I think having a filter bar option so that you can switch as needed on a per-search basis is great. But I think it can be confusing for users because when users want to search they don't really want to care about how the search is done.
@engwan I think a setting would confuse more people than it would help. I think we really ought to think about the longer-term plans for search in general and how we can merge PG full-text search with ES. There are lots of hurdles to overcome though:
Reduce index time or find an alternative solution to allow recently created resources to appear in search results.
Make ES always available for all instances so we don't have to maintain two different search implementations.
Full support for existing filtering/sort behavior within the filter bar.
FYI @JohnMcGuire as I know you've been thinking about this.
The issue list page filter bar was using ILIKE queries for doing plain text search.
This is not performant and the searching for random phrases on the issue list would regularly result in a 5xx timeout. More or less, searching for issues based on plain text from the issue list would just not work/break/timeout linearly with the number of issues you were searching across.
We implemented PG full text search, which fixes the timeout problems, but is a bit more "limiting" that a traditional ILIKE query.
I understand the choice for fulltext-searching, but this is rather problematic for certain locales. In Dutch and German (and maybe other languages too), a lot of nouns are combined to single words. This makes it almost impossible to find the right issues when searching for rather specific terms, which would work if the words were English.

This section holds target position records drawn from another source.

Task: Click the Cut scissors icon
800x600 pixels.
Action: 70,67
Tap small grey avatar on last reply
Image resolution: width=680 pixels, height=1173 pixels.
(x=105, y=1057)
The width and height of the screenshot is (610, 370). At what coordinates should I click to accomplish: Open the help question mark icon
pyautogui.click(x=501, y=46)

For example: the German word for occupational accident insurance law is Arbeiterunfallverischerungsgesetz. Searching prefix (arbeit) nor suffix (gesetz) nor middle part (verischerung) would result in a list of issues mentioning the issue containing Arbeiterunfallverischerungsgesetz. In English we would simply search for occupationallaw or insurance, and we would easily get hits, simply because the words are separated by whitespace.
The Global search function (/) is still able to search part of words, but that tool is not the most conventional when already displaying a list of issues. Subfiltering remains a problem in these locales.
You can still disable this behavior by disabling the issues_full_text_search feature flag.
I will try that out, thanks.
It's currently set to use the english dictionary. But I tried using the german dictionary and postgres does not split this too
That makes sense. A lot of combined words can also be simply non-dictionary words which are context specific. My German sample is just one of the many possible combinations, I don't think PG can index all possible stems.
With !101565 (merged), we are also now doing prefix matching. So while this is not exactly like the substring matching we had before, it makes it more similar.